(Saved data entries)
◇ ◇ ◇ ◇
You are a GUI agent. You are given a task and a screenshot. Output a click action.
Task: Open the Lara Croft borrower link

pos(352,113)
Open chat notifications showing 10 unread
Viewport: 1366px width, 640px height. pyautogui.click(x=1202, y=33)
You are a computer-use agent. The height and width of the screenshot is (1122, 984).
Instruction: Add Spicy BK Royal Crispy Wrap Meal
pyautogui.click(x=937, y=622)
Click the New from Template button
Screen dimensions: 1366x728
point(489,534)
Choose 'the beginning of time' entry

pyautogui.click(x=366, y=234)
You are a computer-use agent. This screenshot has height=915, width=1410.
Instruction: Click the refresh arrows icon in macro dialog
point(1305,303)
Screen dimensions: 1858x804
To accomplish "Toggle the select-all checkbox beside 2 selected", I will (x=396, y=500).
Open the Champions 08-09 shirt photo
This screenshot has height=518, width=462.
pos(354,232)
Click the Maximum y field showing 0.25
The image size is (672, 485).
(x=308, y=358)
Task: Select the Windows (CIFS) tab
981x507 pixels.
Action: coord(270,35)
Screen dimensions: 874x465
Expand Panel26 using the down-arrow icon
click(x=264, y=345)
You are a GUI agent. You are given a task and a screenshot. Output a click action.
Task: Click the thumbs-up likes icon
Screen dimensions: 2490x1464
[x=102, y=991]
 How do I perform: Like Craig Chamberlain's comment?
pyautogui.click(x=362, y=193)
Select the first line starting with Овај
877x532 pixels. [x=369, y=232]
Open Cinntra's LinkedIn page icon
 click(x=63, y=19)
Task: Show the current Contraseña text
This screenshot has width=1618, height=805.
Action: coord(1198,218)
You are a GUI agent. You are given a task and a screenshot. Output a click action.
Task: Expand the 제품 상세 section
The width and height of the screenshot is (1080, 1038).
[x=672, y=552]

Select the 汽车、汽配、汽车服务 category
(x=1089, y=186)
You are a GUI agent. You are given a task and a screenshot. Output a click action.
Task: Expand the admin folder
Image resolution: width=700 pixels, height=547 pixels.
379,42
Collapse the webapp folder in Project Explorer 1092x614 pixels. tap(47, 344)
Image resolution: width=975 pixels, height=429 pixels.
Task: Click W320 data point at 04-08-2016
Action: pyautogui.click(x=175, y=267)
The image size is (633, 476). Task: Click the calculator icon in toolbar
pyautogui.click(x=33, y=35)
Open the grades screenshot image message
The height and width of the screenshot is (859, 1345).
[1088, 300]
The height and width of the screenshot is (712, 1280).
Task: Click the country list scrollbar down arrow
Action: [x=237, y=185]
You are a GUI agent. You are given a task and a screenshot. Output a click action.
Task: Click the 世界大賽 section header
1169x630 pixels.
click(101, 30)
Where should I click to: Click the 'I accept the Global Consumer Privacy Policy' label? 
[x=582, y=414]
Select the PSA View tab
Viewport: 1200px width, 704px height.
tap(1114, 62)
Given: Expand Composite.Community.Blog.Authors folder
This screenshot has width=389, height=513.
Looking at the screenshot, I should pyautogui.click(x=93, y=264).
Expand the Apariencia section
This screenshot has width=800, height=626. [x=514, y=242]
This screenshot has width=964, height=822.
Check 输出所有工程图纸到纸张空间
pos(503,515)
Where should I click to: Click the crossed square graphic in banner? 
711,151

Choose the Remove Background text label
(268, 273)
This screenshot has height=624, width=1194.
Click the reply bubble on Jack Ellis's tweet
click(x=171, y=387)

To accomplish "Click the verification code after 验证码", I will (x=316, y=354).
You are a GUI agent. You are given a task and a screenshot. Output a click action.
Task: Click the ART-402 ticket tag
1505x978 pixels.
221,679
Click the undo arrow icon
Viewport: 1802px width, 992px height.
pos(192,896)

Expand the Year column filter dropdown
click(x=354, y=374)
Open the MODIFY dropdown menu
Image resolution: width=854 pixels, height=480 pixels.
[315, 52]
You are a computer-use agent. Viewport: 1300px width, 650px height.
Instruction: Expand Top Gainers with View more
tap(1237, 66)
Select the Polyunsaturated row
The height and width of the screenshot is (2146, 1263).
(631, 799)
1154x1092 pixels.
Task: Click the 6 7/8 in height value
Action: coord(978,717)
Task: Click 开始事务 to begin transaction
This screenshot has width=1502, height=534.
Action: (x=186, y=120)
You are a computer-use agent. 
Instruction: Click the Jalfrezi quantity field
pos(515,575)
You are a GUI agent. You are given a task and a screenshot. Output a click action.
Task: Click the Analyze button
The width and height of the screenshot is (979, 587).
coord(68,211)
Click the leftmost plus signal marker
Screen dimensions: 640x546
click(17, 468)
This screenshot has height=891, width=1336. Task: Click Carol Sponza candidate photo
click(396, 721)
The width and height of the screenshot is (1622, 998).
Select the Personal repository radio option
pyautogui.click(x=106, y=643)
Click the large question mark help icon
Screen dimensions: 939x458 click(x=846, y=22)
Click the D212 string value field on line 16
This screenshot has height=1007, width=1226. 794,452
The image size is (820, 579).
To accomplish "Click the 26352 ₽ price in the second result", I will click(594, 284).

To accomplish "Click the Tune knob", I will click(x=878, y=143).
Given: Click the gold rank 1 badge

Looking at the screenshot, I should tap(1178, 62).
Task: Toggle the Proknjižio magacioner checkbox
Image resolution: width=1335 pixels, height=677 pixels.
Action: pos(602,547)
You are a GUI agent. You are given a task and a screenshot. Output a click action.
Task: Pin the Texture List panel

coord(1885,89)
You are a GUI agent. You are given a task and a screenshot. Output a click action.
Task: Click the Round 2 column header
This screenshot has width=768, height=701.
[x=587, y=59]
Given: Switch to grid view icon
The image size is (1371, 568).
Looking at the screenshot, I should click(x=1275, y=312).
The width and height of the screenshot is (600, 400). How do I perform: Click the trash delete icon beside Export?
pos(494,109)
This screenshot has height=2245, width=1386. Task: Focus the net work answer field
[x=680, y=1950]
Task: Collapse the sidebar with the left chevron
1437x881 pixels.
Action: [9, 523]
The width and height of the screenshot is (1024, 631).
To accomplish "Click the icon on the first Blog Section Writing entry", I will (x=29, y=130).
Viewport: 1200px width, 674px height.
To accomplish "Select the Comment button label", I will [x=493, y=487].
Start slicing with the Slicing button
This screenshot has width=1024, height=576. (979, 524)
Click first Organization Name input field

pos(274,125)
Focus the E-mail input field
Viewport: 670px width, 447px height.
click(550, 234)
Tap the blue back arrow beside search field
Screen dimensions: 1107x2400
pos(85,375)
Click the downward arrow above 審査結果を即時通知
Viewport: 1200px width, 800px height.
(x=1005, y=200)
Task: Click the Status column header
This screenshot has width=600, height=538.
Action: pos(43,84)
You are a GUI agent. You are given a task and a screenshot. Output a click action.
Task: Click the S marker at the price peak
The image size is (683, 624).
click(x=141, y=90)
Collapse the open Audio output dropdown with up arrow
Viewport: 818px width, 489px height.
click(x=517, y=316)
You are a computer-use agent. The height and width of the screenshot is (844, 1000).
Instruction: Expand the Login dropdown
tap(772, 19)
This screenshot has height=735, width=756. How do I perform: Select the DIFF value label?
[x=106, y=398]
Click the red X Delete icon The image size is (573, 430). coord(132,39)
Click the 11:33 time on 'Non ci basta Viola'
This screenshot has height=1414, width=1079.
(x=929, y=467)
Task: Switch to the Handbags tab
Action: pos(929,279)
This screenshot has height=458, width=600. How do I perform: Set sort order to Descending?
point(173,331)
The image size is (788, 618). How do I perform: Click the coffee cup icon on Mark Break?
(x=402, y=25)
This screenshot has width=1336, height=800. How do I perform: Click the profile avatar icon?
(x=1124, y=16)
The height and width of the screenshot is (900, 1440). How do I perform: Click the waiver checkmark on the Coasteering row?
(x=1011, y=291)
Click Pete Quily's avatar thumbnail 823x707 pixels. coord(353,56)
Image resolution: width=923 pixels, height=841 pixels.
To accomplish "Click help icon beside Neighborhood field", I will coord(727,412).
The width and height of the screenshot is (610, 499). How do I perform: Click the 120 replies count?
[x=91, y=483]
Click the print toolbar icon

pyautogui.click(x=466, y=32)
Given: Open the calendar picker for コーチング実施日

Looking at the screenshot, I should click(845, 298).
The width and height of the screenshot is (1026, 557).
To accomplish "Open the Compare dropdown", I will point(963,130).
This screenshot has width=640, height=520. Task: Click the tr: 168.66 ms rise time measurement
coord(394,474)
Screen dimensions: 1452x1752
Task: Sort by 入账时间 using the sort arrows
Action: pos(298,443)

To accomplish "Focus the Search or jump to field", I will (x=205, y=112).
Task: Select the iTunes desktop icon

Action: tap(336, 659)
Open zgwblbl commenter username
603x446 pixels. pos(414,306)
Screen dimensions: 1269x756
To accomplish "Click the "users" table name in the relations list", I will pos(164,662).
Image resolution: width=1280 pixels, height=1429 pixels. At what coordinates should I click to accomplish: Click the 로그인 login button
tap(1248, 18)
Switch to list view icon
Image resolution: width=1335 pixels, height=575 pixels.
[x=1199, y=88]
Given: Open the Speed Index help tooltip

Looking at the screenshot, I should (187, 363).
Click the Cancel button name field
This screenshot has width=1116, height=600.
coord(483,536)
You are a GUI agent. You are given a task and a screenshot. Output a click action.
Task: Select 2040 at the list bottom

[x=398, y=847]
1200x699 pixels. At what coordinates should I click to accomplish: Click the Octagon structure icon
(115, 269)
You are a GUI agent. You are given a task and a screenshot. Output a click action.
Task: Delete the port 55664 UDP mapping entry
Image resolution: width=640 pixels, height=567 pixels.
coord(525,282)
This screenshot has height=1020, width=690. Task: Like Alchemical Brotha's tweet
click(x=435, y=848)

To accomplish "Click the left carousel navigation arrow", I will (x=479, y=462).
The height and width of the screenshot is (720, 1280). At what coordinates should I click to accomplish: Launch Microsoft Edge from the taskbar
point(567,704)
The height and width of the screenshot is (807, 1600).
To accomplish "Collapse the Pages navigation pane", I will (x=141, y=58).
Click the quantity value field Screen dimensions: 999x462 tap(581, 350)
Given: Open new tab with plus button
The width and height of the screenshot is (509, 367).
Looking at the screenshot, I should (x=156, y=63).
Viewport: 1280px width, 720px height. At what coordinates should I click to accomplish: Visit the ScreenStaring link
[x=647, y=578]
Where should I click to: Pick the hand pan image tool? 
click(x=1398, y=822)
◇ ◇ ◇ ◇
## Work required
Using the entries, state how many of their lines hold "Toggle"; give the number and no more.

## Your solution
2